→ EXERCISE:
Given the material below, return only the lines starting at the line with "Viewport: 2178px width, 1080px" and ending at the line with "Open the upcoming", exactly as they appear.

─── GIVEN RECORDS

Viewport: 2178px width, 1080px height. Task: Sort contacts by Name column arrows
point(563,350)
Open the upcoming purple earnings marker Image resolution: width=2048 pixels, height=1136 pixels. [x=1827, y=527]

──────
─── GIVEN RECORDS

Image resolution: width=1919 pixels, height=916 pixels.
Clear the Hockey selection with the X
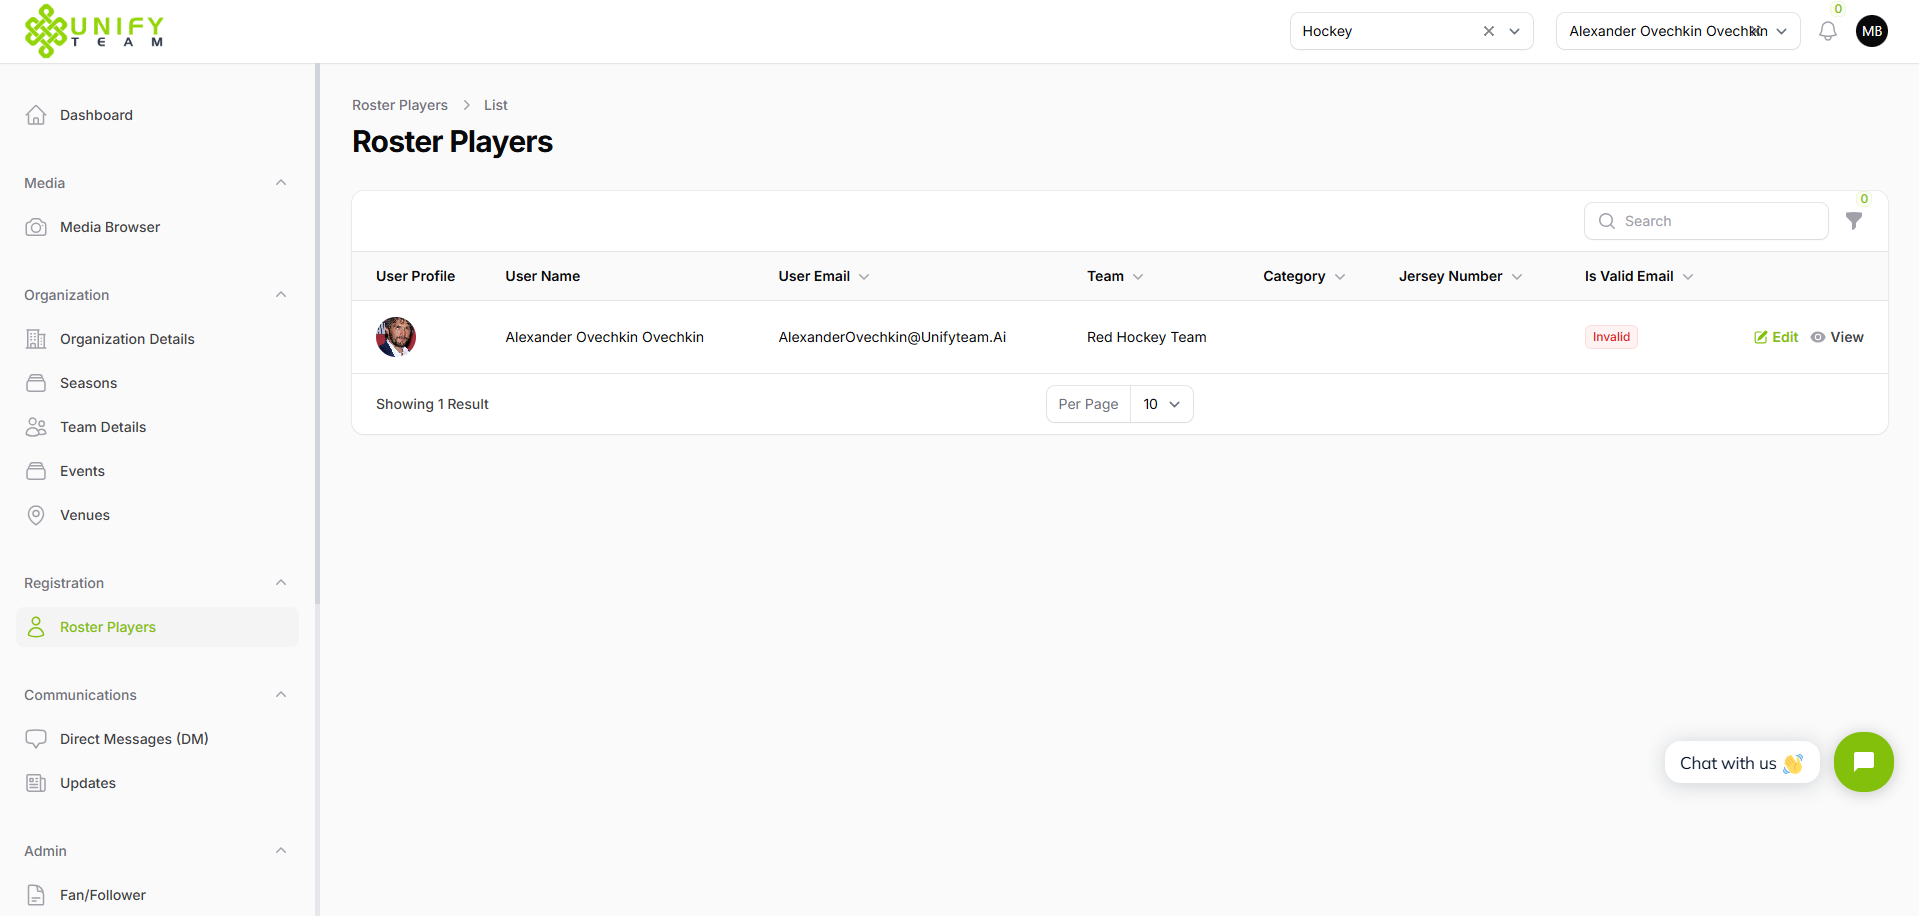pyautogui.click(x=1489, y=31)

──────
─── GIVEN RECORDS

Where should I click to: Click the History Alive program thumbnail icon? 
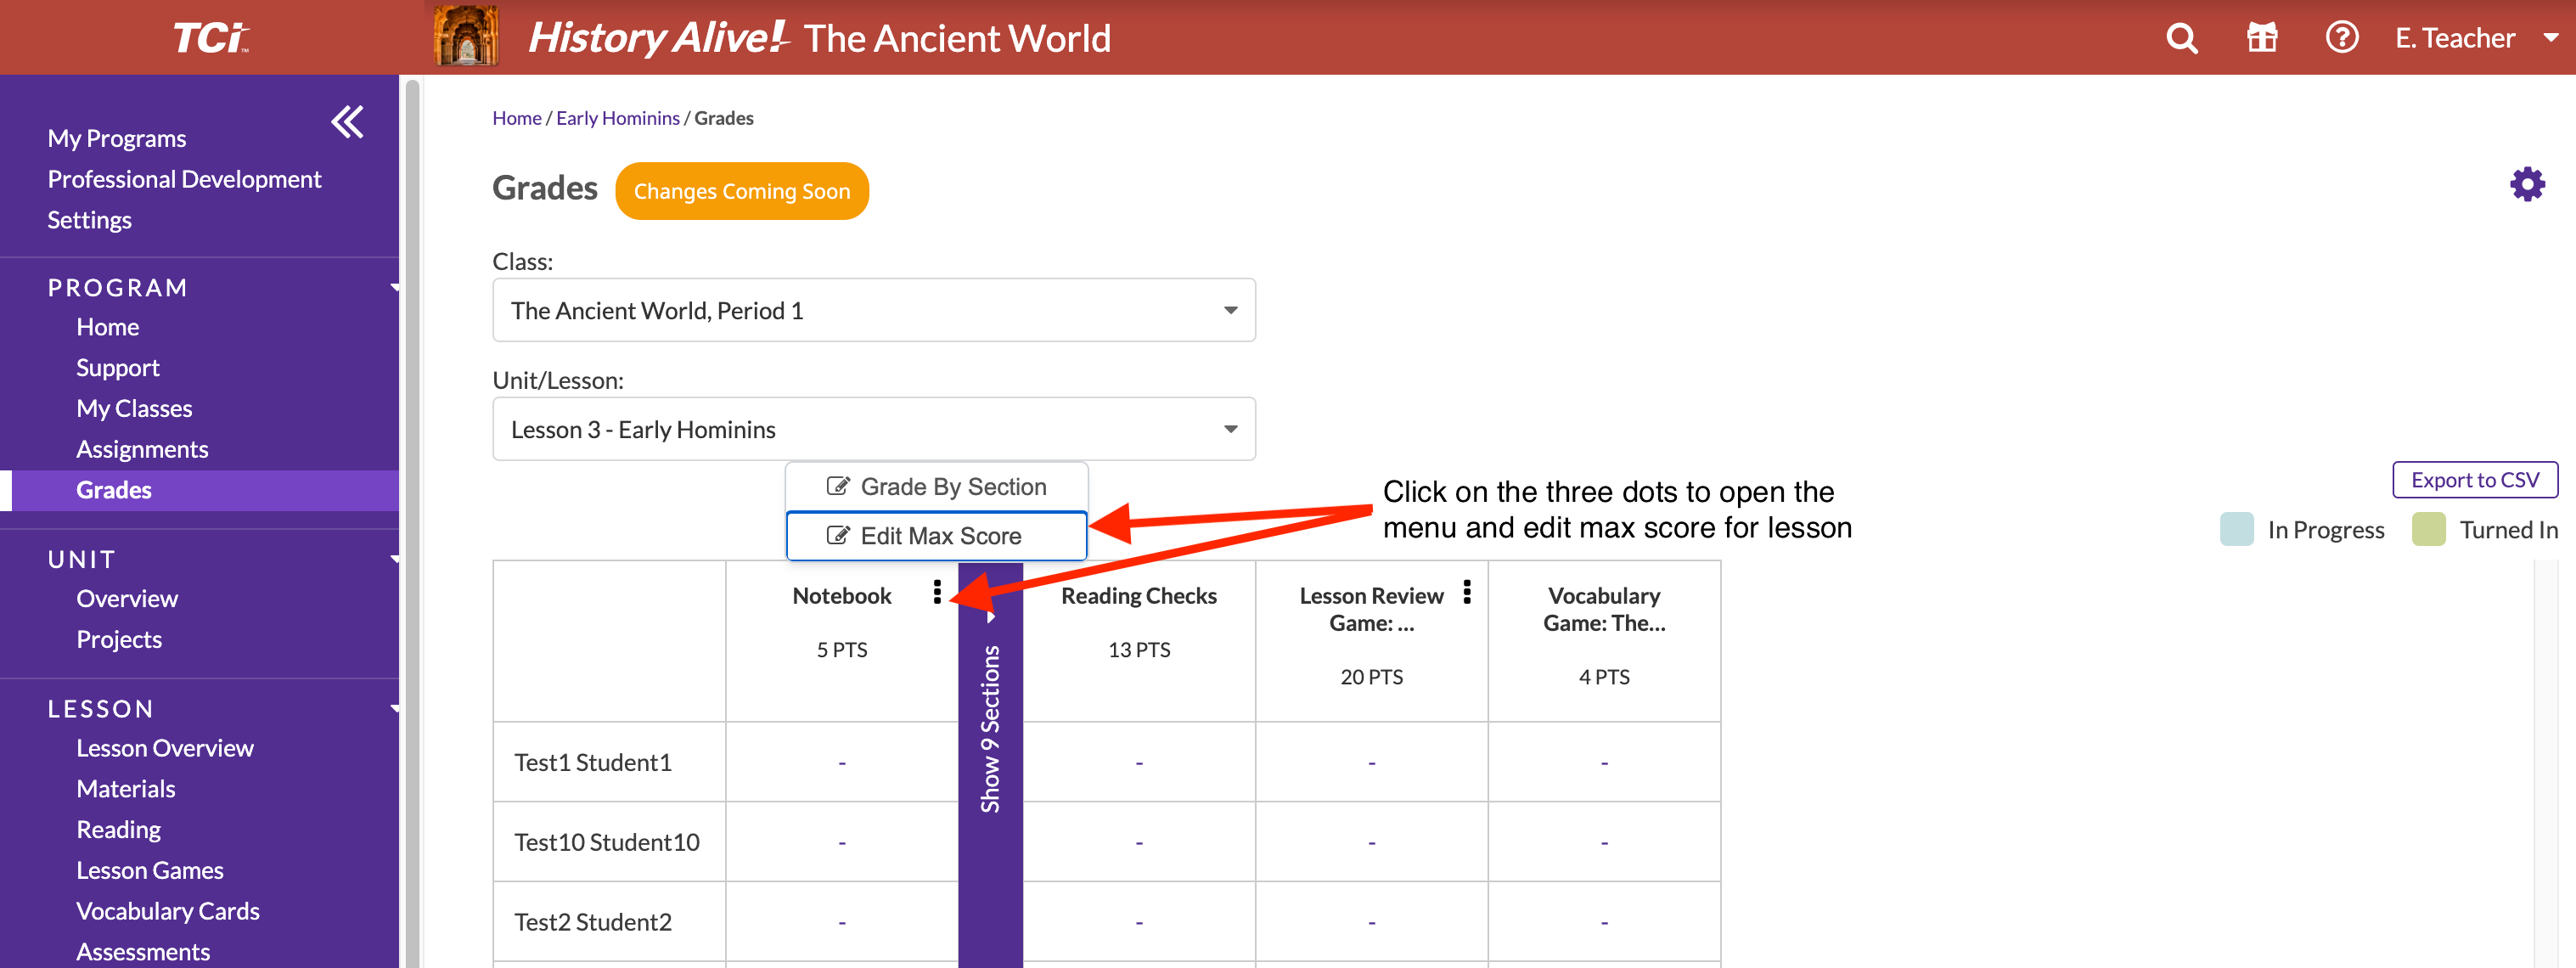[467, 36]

──────

→ WRITTEN ANSWER:
Viewport: 2178px width, 1080px height. Task: Sort contacts by Name column arrows
point(563,350)
Open the upcoming purple earnings marker Image resolution: width=2048 pixels, height=1136 pixels. [x=1827, y=527]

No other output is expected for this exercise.